A atualidade da obra de Ugarte nos convida a analisar a partir da realidade presente os desafios das ideias de soberania e unidade latino-americana. O livro é resultado do trabalho coletivo de docentes, investigadores e estudantes da Universidade Nacional de Lanús, após a jornada de palestras “Manuel Ugarte, legado, vigencia y porvenir. Nuestra América como relanzamiento”, de outubro de 2017.
Junto aos mais importantes biógrafos de Manuel Ugarte, Norberto Galasso e Miguel Ángel Barrios, escrevem docentes, investigadores e estudantes que analisaram a figura de Ugarte a partir de diferentes perspectivas em que seu pensamento ainda apresenta desafios para nossos dias.
Desde artigos que abordam seu ideário e vínculos intelectuais, passando por seu pensamento historiográfico e geopolítico, assim como também suas contribuições ao movimento estudantil a nível regional e suas atuações em momentos transcendentais da história latino-americana, como a Revolução Mexicana – este livro reúne as múltiplas facetas do pensamento e ação de Manuel Ugarte.
Elas não aparecem como mero relato de suas ideias, mas como uma análise a partir de uma perspectiva atual que busca expressar a atualidade de suas contribuições para nosso presente e futuro.

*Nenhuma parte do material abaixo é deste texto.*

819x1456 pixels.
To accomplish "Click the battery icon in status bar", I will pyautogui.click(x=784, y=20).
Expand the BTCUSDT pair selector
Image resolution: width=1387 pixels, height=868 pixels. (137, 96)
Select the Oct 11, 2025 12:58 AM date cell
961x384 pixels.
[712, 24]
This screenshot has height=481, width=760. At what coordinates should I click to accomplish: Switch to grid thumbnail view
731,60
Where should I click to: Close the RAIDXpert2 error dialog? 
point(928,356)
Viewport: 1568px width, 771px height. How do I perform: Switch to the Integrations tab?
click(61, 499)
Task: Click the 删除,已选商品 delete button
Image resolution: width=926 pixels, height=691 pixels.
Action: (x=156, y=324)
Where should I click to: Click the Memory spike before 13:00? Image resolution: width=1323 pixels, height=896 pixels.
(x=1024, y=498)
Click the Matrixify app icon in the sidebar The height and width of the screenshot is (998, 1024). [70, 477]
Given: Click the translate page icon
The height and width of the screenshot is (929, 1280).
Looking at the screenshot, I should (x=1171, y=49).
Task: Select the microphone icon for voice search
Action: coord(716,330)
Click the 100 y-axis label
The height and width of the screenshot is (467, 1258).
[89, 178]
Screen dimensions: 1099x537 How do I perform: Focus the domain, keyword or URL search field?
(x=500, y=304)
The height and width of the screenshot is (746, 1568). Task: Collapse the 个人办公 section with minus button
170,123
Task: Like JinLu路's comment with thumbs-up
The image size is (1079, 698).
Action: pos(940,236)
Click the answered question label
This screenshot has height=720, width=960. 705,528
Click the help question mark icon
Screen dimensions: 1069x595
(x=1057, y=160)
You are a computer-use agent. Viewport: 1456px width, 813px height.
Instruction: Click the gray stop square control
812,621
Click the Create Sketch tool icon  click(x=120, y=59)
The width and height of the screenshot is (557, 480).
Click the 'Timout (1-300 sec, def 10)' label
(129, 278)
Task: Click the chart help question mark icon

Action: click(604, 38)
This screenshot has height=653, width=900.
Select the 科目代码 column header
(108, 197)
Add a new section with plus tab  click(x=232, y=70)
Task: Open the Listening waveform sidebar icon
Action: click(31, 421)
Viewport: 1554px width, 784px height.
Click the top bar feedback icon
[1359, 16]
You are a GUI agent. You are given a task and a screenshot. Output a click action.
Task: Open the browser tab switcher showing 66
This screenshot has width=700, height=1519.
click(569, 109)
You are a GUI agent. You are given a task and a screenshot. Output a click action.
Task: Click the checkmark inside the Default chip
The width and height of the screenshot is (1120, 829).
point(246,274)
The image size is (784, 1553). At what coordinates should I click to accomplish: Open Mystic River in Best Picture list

Entre os eixos que se destacam se encontra a abordagem de seu legado latino-americanista a partir da recuperação de sua “Campaña Hispanoamericana” e as palestras que levou adiante nos distintos países da região que visitou. A contribuição de Ugarte foi fundamental em processos que marcaram a história dessas nações, semeando a vocação da unidade como ferramenta indispensável para sua verdadeira emancipação.
A obra também enfatiza as propostas políticas de transformação social que formula Manuel Ugarte em torno da ideia de socialismo latino-americano, assim como também seu trabalho em torno da recuperação da questão identitária latino-americana. A valorização do próprio é para Ugarte um caminho de libertação que ainda hoje se mantém como o tema central do debate do nosso querer estar no mundo.